Rails.cache.read(‘foo’)
=> 1

$ jruby --version
jruby 1.3.0 (ruby 1.8.6p287) (2009-06-06 5dc2e22) (Java HotSpot™
64-Bit Server VM 1.6.0_07) [x86_64-java]

$ jruby script/console
Loading development environment (Rails 2.3.2)
<rails_app>/vendor/rails/activesupport/lib/active_support/vendor/memcache-client-1.6.5/memcache.rb:857:in
initialize': execution expired (Timeout::ExitException) from <rails_app>/vendor/rails/activesupport/lib/active_support/vendor/memcache-client-1.6.5/memcache.rb:805:insocket’
from
<rails_app>/vendor/rails/activesupport/lib/active_support/vendor/memcache-client-1.6.5/memcache.rb:788:in
alive?' from <rails_app>/vendor/rails/actionpack/lib/action_controller/session/mem_cache_store.rb:19:ininitialize’
from
<rails_app>/vendor/rails/actionpack/lib/action_controller/session/mem_cache_store.rb:19:in
each' from <rails_app>/vendor/rails/actionpack/lib/action_controller/session/mem_cache_store.rb:19:inany?’
from
<rails_app>/vendor/rails/actionpack/lib/action_controller/session/mem_cache_store.rb:19:in
initialize' from <rails_app>/vendor/rails/actionpack/lib/action_controller/middleware_stack.rb:72:inbuild’
from
<rails_app>/vendor/rails/actionpack/lib/action_controller/middleware_stack.rb:116:in
each' ... 13 levels... from <jruby_home>/lib/ruby/1.8/irb/init.rb:21:insetup’
from <jruby_home>/lib/ruby/1.8/irb.rb:54:in `start’
from <jruby_home>/bin/jirb:19


To unsubscribe from this list, please visit:

http://xircles.codehaus.org/manage_email

Darren Boyd wrote:

    from <rails_app>/vendor/rails/activesupport/lib/active_support/vendor/memcache-client-1.6.5/memcache.rb:788:in

It looks like it’s trying to connect to memcached and timing out. We did
build a new pure-Java “timeout” library, but it seems to be working ok.

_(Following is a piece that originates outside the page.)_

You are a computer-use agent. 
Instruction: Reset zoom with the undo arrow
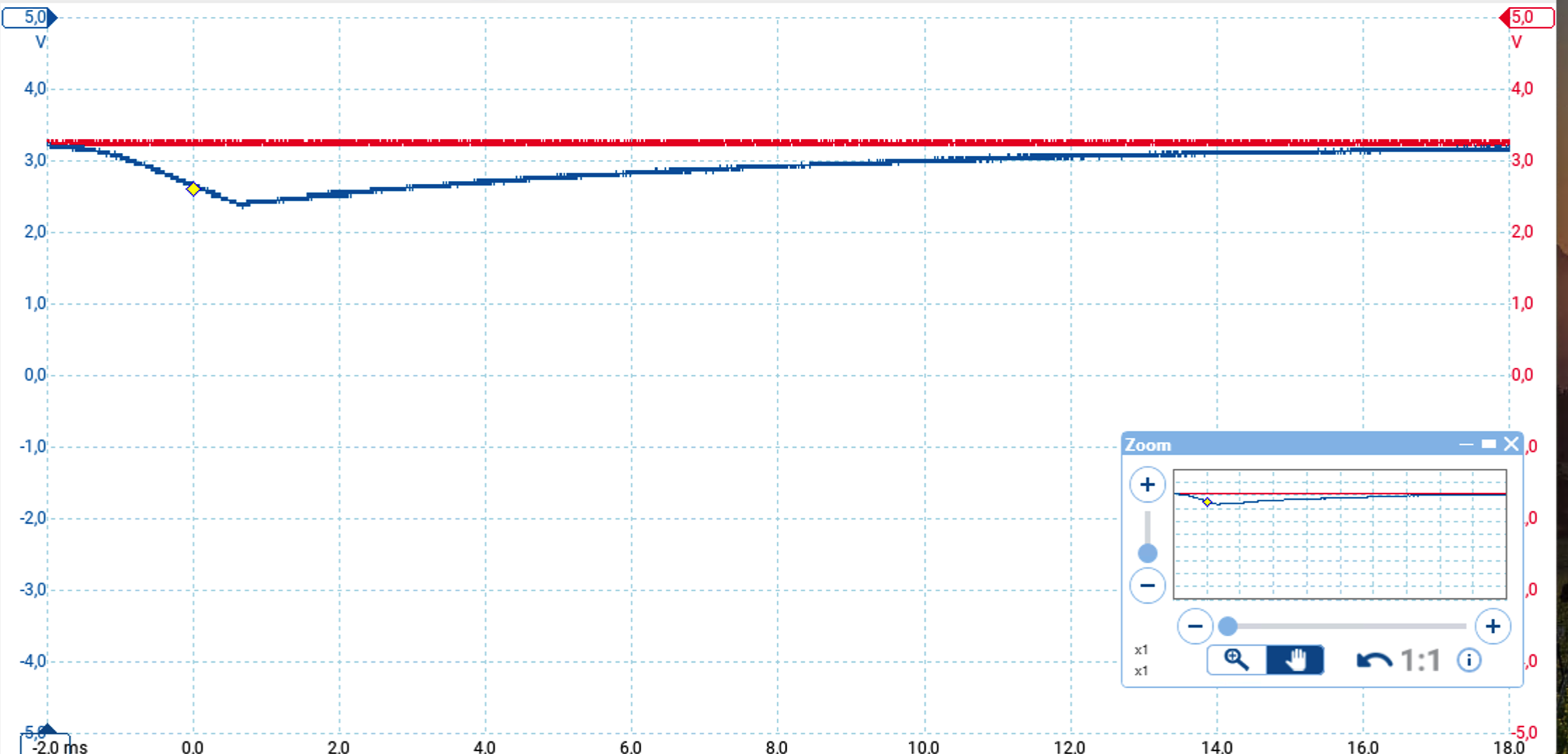(1374, 661)

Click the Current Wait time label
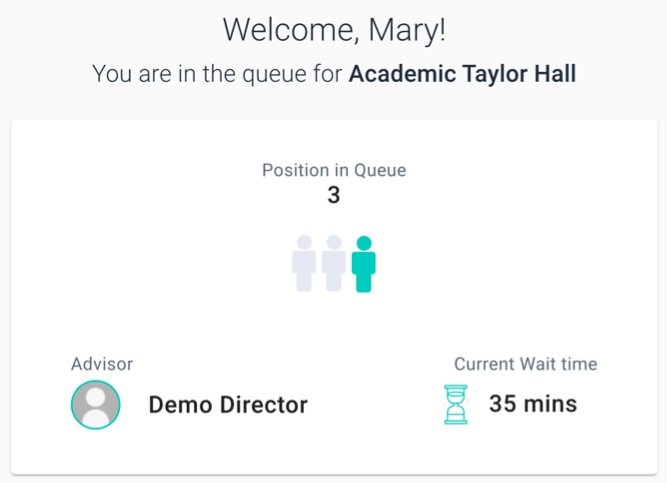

You should probably toss this into a bug here:

http://jira.codehaus.org/browse/JRUBY

And ideally if you can come up with a simple app that exhibits the same
problem, we’ll be able to reproduce it more quickly. Definitely seems
like it’s a problem connecting to memcached though.

  • Charlie

To unsubscribe from this list, please visit:

http://xircles.codehaus.org/manage_email

On Sun, Jun 7, 2009 at 11:18 AM, Charles Oliver
Nutter[email protected] wrote:

It looks like it’s trying to connect to memcached and timing out. We did
build a new pure-Java “timeout” library, but it seems to be working ok.

I’ve tracked the issue down to the new timeout library. It is timing
out on the Memcache::Server’s socket connection. The default timeout
is 0.5 seconds. If I increase that time, my problem goes away.

You should probably toss this into a bug here:

http://jira.codehaus.org/browse/JRUBY

And ideally if you can come up with a simple app that exhibits the same
problem, we’ll be able to reproduce it more quickly. Definitely seems like
it’s a problem connecting to memcached though.

Well, I did a bunch more testing, and suddenly the problem
disappeared. In both my Rails application (concerning MemCache), and
the little test application I wrote. You can see the test code for
the issue here…

It was giving inconsistent results every time I ran it (yeah, it was
consistently inconsistent :)). Suddenly, all the problem disappeared.
Including the issue I was having in Rails.

Obviously this sounds like something I was doing, but I can’t for the
life of me think of anything that changed. At any rate, I can’t
reproduce it at this point, so I will not be creating a bug.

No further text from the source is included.